> _WHAT IS BEING ASKED_:
Rewrite the lines below with "Firefox" swapped for "Chromium" wherever it occurs, keeping everything else unchanged.

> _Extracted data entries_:
______________________________
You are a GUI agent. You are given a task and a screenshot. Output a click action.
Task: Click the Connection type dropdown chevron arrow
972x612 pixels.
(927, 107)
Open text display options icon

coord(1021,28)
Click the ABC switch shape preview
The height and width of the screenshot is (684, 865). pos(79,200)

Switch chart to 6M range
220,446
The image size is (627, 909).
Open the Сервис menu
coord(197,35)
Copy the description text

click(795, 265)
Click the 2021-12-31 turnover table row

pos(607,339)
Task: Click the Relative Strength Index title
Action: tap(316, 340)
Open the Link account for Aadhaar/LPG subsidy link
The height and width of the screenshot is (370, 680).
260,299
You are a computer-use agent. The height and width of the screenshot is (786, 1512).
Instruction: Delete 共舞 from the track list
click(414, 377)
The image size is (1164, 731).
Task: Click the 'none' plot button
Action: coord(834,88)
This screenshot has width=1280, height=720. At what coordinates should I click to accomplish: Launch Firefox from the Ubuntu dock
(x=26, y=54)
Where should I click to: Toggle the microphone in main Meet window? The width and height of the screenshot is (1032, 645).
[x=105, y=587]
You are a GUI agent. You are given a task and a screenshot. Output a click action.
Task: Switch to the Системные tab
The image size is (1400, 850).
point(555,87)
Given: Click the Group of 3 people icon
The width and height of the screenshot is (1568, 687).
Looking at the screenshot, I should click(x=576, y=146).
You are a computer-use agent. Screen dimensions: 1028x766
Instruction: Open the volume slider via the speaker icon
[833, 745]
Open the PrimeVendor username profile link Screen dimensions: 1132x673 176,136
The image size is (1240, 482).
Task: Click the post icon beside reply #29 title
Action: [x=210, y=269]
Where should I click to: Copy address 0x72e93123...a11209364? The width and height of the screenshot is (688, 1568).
______________________________
> _CORRECT RESPONSE_:
You are a GUI agent. You are given a task and a screenshot. Output a click action.
Task: Click the Connection type dropdown chevron arrow
972x612 pixels.
(927, 107)
Open text display options icon

coord(1021,28)
Click the ABC switch shape preview
The height and width of the screenshot is (684, 865). pos(79,200)

Switch chart to 6M range
220,446
The image size is (627, 909).
Open the Сервис menu
coord(197,35)
Copy the description text

click(795, 265)
Click the 2021-12-31 turnover table row

pos(607,339)
Task: Click the Relative Strength Index title
Action: tap(316, 340)
Open the Link account for Aadhaar/LPG subsidy link
The height and width of the screenshot is (370, 680).
260,299
You are a computer-use agent. The height and width of the screenshot is (786, 1512).
Instruction: Delete 共舞 from the track list
click(414, 377)
The image size is (1164, 731).
Task: Click the 'none' plot button
Action: coord(834,88)
This screenshot has width=1280, height=720. At what coordinates should I click to accomplish: Launch Chromium from the Ubuntu dock
(x=26, y=54)
Where should I click to: Toggle the microphone in main Meet window? The width and height of the screenshot is (1032, 645).
[x=105, y=587]
You are a GUI agent. You are given a task and a screenshot. Output a click action.
Task: Switch to the Системные tab
The image size is (1400, 850).
point(555,87)
Given: Click the Group of 3 people icon
The width and height of the screenshot is (1568, 687).
Looking at the screenshot, I should click(x=576, y=146).
You are a computer-use agent. Screen dimensions: 1028x766
Instruction: Open the volume slider via the speaker icon
[833, 745]
Open the PrimeVendor username profile link Screen dimensions: 1132x673 176,136
The image size is (1240, 482).
Task: Click the post icon beside reply #29 title
Action: [x=210, y=269]
Where should I click to: Copy address 0x72e93123...a11209364? The width and height of the screenshot is (688, 1568).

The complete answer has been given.